Problem details: When you reach the line in the listing below that contains "Click the Apple", begin returning lines exactly as written, and stop after the line that contains "You are a computer-use agent. The width". Return no other lines.
++++ Extracted entries ++++
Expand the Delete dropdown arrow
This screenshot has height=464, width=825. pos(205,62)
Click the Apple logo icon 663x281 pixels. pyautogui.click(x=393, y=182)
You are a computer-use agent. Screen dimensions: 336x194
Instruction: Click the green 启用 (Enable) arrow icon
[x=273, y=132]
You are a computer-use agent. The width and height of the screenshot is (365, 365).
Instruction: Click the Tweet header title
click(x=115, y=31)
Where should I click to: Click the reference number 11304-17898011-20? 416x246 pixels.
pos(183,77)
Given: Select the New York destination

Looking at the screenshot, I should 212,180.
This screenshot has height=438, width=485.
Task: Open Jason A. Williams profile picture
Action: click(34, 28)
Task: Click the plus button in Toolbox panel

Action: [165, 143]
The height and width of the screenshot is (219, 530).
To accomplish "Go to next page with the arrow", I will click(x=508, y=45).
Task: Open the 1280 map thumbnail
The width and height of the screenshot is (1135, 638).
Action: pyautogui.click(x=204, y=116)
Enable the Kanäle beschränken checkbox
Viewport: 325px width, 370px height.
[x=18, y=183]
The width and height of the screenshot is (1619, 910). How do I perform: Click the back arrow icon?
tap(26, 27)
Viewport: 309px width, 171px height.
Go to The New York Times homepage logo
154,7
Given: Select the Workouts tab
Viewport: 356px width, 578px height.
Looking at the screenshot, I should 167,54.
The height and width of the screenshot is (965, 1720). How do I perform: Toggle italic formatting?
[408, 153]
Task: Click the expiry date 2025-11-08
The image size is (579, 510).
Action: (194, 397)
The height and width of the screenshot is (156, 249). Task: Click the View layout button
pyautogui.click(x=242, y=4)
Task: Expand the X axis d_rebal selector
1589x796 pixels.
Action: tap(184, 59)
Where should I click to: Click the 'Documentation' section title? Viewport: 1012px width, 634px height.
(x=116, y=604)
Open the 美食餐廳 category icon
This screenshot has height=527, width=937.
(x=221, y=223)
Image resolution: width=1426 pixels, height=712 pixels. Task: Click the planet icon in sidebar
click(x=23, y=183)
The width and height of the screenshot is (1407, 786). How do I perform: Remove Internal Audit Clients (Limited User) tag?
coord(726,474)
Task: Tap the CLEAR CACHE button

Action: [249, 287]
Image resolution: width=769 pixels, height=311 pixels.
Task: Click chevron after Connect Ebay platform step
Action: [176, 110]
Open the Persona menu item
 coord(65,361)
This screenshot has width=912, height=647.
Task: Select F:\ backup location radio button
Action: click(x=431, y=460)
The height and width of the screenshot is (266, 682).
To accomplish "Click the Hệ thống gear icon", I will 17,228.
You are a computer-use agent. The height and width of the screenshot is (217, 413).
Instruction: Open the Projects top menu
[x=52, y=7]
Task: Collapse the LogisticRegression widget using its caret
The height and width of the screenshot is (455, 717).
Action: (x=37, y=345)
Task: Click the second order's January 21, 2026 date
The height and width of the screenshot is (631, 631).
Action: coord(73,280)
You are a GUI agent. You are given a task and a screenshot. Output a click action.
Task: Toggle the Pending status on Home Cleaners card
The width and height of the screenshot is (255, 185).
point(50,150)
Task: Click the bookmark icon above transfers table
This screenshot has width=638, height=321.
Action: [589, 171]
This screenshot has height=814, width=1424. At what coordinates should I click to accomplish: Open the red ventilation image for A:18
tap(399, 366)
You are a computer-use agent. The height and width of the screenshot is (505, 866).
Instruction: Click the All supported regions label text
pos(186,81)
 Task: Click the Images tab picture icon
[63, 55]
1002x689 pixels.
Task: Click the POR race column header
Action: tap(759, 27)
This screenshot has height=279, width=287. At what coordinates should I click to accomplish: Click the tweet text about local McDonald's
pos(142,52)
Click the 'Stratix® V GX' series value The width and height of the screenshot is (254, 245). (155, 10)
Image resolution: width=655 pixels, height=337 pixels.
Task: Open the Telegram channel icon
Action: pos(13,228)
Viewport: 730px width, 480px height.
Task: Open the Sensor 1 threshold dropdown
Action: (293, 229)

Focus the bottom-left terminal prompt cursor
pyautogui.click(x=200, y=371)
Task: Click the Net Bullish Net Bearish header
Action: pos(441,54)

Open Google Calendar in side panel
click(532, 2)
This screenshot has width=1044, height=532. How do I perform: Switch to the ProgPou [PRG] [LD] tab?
++++
Output for this exercise:
Click the Apple logo icon 663x281 pixels. pyautogui.click(x=393, y=182)
You are a computer-use agent. Screen dimensions: 336x194
Instruction: Click the green 启用 (Enable) arrow icon
[x=273, y=132]
You are a computer-use agent. The width and height of the screenshot is (365, 365).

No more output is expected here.